==== Supplied records

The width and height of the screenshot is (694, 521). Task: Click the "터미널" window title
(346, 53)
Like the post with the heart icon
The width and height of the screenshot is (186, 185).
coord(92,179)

========

* _Work to complete_
Can you rewrite these entries with "window title" renamed to "title bar" throughout, leaving everything else unchanged?

* _Task solution_
The width and height of the screenshot is (694, 521). Task: Click the "터미널" title bar
(346, 53)
Like the post with the heart icon
The width and height of the screenshot is (186, 185).
coord(92,179)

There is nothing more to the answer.